1.1.e Explain TCP operations

1.1.e [iii] Latency

key causes:

propagation delay

serialization

data protocols

routing and switching

queueing and buffering

propagation delay is the primary source of latency. it is a function of how long it takes information to travel over the communications media at the speed of light from source to destination.

serialization is the conversion of bytes of data into a serial bit stream to be transmitted over the media, ie:

serialization of a 1500 byte packet on a 100mbps lan will take 120 microseconds

data communications protocols at various layers use handshakes to synchronize between transmitter and receiver, and for error detection/correction. these handshakes take time and therefore create latency also

routing and switching latency – routers and switches add approximately 200 microseconds of latency to the link for packet processing. this contributes about 5% overall latency to an average internet link

queueing and buffer management can contribute 20 ms to latency. this occurs as packets are necessarily queued due to over-utilization of a link

from wiki: http://en.wikipedia.org/wiki/Latency_%28engineering%29

Network latency in a packet-switched network is measured either one-way (the time from the source sending a packet to the destination receiving it), or round-trip delay time (the one-way latency from source to destination plus the one-way latency from the destination back to the source). Round-trip latency is more often quoted, because it can be measured from a single point. Note that round trip latency excludes the amount of time that a destination system spends processing the packet. Many software platforms provide a service called ping that can be used to measure round-trip latency. Ping performs no packet processing; it merely sends a response back when it receives a packet (i.e. performs a no-op), thus it is a first rough way of measuring latency. Ping cannot perform accurate measurements,[2] principally because it uses the ICMP protocol that is used only for diagnostic or control purposes, and differs from real communication protocols such as TCP. Furthermore routers and ISP‘s might apply different traffic shaping policies to different protocols.[3][4]

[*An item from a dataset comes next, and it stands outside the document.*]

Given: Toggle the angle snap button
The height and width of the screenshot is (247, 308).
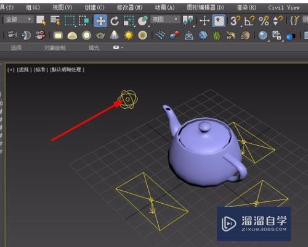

However, in a non-trivial network, a typical packet will be forwarded over many links via many gateways, each of which will not begin to forward the packet until it has been completely received. In such a network, the minimal latency is the sum of the minimum latency of each link, plus the transmission delay of each link except the final one, plus the forwarding latency of each gateway. In practice, this minimal latency is further augmented by queuing and processing delays. Queuing delay occurs when a gateway receives multiple packets from different sources heading towards the same destination. Since typically only one packet can be transmitted at a time, some of the packets must queue for transmission, incurring additional delay. Processing delays are incurred while a gateway determines what to do with a newly received packet. A new and emergent behavior called bufferbloat can also cause increased latency that is an order of magnitude or more. The combination of propagation, serialization, queuing, and processing delays often produces a complex and variable network latency profile.

Latency limits total bandwidth in reliable two-way communication systems as described by the bandwidth-delay product.